BEGIN Records for processing
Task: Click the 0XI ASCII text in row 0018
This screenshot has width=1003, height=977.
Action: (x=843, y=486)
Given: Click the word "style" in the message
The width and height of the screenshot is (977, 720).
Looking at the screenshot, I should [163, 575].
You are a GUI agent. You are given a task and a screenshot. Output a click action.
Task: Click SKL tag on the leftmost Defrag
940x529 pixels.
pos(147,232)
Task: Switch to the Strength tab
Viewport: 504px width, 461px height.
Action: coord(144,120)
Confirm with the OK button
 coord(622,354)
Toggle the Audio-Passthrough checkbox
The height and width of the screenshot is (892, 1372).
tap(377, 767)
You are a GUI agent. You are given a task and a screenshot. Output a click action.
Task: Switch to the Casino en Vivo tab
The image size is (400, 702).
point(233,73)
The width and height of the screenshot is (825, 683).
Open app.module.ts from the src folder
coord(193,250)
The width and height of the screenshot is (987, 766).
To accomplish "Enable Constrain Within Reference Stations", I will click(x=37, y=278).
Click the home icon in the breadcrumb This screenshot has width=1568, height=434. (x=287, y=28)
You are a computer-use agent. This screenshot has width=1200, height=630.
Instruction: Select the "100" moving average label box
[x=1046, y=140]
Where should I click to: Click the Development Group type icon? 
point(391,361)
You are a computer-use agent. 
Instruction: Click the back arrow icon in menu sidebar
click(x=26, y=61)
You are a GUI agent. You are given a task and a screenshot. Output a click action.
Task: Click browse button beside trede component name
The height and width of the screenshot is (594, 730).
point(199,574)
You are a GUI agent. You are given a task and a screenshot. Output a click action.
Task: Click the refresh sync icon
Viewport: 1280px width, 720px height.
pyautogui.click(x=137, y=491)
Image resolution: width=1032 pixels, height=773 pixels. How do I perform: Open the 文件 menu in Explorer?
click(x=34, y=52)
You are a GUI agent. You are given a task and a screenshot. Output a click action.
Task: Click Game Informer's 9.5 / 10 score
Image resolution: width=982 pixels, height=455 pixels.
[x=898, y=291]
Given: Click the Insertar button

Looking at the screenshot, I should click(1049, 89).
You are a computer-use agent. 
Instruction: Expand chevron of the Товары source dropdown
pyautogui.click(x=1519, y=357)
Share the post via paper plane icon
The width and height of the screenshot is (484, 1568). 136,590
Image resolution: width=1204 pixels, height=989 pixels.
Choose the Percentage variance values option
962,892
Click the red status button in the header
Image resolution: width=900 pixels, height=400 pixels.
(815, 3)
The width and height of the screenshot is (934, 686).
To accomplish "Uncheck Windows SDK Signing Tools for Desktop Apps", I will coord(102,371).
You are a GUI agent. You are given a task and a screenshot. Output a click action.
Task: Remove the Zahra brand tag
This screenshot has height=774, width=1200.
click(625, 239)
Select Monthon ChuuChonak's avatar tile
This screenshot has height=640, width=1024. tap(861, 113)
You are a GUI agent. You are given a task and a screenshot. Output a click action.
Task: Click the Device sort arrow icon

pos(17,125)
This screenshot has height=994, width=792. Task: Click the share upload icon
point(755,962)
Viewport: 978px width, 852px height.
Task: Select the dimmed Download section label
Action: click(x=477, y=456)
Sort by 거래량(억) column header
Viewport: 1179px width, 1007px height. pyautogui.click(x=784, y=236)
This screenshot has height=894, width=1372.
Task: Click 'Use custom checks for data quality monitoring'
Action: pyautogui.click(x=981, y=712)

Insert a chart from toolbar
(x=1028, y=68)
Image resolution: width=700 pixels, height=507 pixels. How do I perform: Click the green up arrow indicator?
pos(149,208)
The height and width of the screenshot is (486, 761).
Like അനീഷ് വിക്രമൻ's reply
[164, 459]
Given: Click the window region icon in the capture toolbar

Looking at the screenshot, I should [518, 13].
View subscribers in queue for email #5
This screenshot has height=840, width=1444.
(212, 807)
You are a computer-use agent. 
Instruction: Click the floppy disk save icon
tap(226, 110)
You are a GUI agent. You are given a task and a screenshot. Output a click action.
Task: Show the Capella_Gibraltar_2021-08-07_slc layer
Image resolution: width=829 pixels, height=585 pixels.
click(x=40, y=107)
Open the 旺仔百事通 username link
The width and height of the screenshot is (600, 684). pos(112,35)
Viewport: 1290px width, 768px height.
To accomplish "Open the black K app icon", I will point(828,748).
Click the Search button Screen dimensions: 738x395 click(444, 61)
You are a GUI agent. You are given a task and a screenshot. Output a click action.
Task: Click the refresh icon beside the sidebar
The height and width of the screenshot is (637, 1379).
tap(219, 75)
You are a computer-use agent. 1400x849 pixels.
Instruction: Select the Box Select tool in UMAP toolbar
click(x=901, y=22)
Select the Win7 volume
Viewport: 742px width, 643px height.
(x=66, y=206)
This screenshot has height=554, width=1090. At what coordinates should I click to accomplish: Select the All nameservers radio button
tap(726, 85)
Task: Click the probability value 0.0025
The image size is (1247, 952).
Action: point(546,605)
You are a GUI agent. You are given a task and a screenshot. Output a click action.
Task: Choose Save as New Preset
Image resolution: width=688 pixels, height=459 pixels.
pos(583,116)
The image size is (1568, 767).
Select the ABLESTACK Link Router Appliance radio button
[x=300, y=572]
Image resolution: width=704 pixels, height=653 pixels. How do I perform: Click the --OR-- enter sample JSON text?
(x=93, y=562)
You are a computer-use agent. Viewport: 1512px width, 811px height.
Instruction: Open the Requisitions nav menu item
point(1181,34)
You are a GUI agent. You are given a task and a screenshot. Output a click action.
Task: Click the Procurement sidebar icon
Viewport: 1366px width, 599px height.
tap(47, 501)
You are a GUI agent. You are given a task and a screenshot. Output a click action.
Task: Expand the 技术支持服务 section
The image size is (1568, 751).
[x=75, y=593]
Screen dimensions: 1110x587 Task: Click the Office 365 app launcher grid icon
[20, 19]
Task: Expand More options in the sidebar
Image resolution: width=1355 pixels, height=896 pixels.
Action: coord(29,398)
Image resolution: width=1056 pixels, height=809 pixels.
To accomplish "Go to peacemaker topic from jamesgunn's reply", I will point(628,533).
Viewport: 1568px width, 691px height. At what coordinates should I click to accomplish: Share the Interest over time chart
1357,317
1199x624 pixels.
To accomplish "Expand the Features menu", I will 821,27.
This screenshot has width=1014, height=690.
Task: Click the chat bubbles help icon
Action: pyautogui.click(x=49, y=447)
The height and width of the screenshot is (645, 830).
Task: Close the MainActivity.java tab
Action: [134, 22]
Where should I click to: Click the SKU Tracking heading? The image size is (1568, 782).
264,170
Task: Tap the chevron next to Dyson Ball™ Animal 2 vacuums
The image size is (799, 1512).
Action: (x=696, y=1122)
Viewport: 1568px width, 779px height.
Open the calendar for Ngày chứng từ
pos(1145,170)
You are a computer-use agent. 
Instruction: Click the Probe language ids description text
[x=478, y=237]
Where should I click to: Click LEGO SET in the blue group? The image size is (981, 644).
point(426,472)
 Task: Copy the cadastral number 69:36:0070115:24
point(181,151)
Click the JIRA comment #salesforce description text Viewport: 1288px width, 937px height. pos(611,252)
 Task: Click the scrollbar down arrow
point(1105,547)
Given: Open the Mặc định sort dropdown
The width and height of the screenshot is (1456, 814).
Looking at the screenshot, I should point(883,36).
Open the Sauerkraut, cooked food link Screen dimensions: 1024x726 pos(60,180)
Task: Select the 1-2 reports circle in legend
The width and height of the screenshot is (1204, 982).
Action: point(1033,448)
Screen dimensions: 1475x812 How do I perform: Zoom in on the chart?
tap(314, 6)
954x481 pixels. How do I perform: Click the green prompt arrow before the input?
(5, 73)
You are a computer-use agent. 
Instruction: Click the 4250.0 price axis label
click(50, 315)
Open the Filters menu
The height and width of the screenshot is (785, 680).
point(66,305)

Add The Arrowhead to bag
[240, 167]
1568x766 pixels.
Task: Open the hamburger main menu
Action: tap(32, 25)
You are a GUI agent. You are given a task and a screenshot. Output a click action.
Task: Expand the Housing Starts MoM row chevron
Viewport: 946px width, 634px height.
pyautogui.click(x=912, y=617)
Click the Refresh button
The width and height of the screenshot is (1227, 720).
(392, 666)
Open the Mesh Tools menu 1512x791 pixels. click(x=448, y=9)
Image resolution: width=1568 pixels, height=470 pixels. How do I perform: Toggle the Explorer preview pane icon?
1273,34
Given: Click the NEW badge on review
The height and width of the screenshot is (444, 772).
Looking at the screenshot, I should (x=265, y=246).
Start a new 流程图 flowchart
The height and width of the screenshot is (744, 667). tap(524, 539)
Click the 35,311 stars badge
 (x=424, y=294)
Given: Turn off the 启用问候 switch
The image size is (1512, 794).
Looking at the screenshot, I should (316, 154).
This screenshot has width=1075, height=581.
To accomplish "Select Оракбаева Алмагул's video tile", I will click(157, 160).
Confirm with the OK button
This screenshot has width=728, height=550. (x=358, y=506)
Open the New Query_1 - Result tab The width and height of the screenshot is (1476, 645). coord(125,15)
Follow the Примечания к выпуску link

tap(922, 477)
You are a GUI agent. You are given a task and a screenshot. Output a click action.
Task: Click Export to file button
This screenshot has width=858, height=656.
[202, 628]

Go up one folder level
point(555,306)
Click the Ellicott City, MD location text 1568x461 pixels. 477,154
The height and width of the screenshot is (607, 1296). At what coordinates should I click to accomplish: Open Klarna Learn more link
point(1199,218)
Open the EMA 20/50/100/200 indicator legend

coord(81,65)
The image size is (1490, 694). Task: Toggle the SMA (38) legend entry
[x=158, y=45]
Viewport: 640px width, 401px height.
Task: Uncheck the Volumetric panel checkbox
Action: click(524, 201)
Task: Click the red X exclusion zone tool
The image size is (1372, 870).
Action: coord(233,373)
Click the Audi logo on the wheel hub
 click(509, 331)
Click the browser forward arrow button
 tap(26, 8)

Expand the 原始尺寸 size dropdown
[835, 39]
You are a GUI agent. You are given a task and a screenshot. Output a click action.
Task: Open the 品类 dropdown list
END Records for processing
Please copy, exactly and with nothing else, the lines above beginning at the line that has "Task: Choose Save as New Preset" and ending with the line that has "Image resolution: width=1056".

*Solution:*
Task: Choose Save as New Preset
Image resolution: width=688 pixels, height=459 pixels.
pos(583,116)
The image size is (1568, 767).
Select the ABLESTACK Link Router Appliance radio button
[x=300, y=572]
Image resolution: width=704 pixels, height=653 pixels. How do I perform: Click the --OR-- enter sample JSON text?
(x=93, y=562)
You are a computer-use agent. Viewport: 1512px width, 811px height.
Instruction: Open the Requisitions nav menu item
point(1181,34)
You are a GUI agent. You are given a task and a screenshot. Output a click action.
Task: Click the Procurement sidebar icon
Viewport: 1366px width, 599px height.
tap(47, 501)
You are a GUI agent. You are given a task and a screenshot. Output a click action.
Task: Expand the 技术支持服务 section
The image size is (1568, 751).
[x=75, y=593]
Screen dimensions: 1110x587 Task: Click the Office 365 app launcher grid icon
[20, 19]
Task: Expand More options in the sidebar
Image resolution: width=1355 pixels, height=896 pixels.
Action: coord(29,398)
Image resolution: width=1056 pixels, height=809 pixels.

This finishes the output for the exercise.